─── DATA SHOWN

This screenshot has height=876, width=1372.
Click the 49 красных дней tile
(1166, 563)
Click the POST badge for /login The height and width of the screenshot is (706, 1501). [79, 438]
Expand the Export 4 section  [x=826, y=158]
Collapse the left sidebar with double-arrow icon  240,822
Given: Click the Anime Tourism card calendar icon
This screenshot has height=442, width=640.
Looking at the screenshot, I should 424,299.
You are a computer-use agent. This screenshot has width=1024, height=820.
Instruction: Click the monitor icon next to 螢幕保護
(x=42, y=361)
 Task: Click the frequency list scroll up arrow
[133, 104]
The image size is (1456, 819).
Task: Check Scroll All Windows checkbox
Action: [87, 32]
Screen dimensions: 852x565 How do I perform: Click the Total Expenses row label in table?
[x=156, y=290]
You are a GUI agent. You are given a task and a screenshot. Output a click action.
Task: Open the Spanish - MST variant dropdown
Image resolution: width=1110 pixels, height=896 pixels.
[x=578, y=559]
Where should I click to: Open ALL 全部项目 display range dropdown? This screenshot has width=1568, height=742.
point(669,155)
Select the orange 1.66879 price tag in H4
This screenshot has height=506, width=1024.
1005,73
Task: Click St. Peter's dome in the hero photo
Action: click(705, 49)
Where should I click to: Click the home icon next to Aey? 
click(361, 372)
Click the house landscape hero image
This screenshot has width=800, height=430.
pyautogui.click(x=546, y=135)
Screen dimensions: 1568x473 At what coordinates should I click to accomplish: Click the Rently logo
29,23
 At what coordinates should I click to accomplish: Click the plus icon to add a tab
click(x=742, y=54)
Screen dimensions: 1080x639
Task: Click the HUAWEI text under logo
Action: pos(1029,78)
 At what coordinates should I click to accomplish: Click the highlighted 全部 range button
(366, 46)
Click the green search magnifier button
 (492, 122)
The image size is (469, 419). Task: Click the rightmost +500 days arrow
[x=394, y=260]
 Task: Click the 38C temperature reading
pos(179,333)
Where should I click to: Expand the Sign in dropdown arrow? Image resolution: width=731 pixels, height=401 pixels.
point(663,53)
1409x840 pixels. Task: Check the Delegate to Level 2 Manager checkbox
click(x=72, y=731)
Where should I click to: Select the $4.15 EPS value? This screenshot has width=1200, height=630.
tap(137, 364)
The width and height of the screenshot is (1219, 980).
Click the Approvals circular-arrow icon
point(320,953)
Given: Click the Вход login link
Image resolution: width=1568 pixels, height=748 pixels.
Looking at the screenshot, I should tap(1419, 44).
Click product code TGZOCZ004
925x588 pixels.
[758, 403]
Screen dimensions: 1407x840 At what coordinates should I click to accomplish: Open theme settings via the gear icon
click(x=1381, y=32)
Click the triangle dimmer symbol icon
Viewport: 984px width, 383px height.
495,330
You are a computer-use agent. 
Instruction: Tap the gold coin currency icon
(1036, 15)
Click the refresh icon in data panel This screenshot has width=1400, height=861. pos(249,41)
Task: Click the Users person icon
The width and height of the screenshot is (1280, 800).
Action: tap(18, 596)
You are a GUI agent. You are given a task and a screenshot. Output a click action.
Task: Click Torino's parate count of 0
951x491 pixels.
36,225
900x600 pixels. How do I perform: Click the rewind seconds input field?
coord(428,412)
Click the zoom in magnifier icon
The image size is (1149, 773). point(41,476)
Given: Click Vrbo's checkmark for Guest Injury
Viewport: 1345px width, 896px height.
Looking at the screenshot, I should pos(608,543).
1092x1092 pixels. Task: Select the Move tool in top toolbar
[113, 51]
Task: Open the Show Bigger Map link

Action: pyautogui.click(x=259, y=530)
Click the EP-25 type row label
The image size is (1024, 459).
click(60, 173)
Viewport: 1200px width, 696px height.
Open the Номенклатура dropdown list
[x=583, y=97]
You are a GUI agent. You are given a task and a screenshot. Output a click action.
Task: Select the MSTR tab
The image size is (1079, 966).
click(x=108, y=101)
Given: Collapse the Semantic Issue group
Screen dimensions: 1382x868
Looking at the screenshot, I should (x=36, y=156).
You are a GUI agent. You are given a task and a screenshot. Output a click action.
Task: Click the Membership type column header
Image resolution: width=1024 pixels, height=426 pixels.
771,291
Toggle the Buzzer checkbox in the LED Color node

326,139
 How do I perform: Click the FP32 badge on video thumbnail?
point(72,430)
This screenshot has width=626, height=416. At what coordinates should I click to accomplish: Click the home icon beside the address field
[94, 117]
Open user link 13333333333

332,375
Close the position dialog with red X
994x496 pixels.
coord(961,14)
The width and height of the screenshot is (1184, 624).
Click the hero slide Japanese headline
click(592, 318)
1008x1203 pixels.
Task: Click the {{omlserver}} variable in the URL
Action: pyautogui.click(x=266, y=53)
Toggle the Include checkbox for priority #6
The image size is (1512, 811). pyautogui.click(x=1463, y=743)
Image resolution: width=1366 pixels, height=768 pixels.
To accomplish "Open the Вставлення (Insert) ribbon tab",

──────

→ **EXERCISE DETAILS**
Copy the lines of the records above word for word, beginning with the line that contains "全部 range button" and ending with the line that contains "Click the refresh", both included.

→ **WORKED SOLUTION**
 At what coordinates should I click to accomplish: Click the highlighted 全部 range button
(366, 46)
Click the green search magnifier button
 (492, 122)
The image size is (469, 419). Task: Click the rightmost +500 days arrow
[x=394, y=260]
 Task: Click the 38C temperature reading
pos(179,333)
Where should I click to: Expand the Sign in dropdown arrow? Image resolution: width=731 pixels, height=401 pixels.
point(663,53)
1409x840 pixels. Task: Check the Delegate to Level 2 Manager checkbox
click(x=72, y=731)
Where should I click to: Select the $4.15 EPS value? This screenshot has width=1200, height=630.
tap(137, 364)
The width and height of the screenshot is (1219, 980).
Click the Approvals circular-arrow icon
point(320,953)
Given: Click the Вход login link
Image resolution: width=1568 pixels, height=748 pixels.
Looking at the screenshot, I should tap(1419, 44).
Click product code TGZOCZ004
925x588 pixels.
[758, 403]
Screen dimensions: 1407x840 At what coordinates should I click to accomplish: Open theme settings via the gear icon
click(x=1381, y=32)
Click the triangle dimmer symbol icon
Viewport: 984px width, 383px height.
495,330
You are a computer-use agent. 
Instruction: Tap the gold coin currency icon
(1036, 15)
Click the refresh icon in data panel This screenshot has width=1400, height=861. pos(249,41)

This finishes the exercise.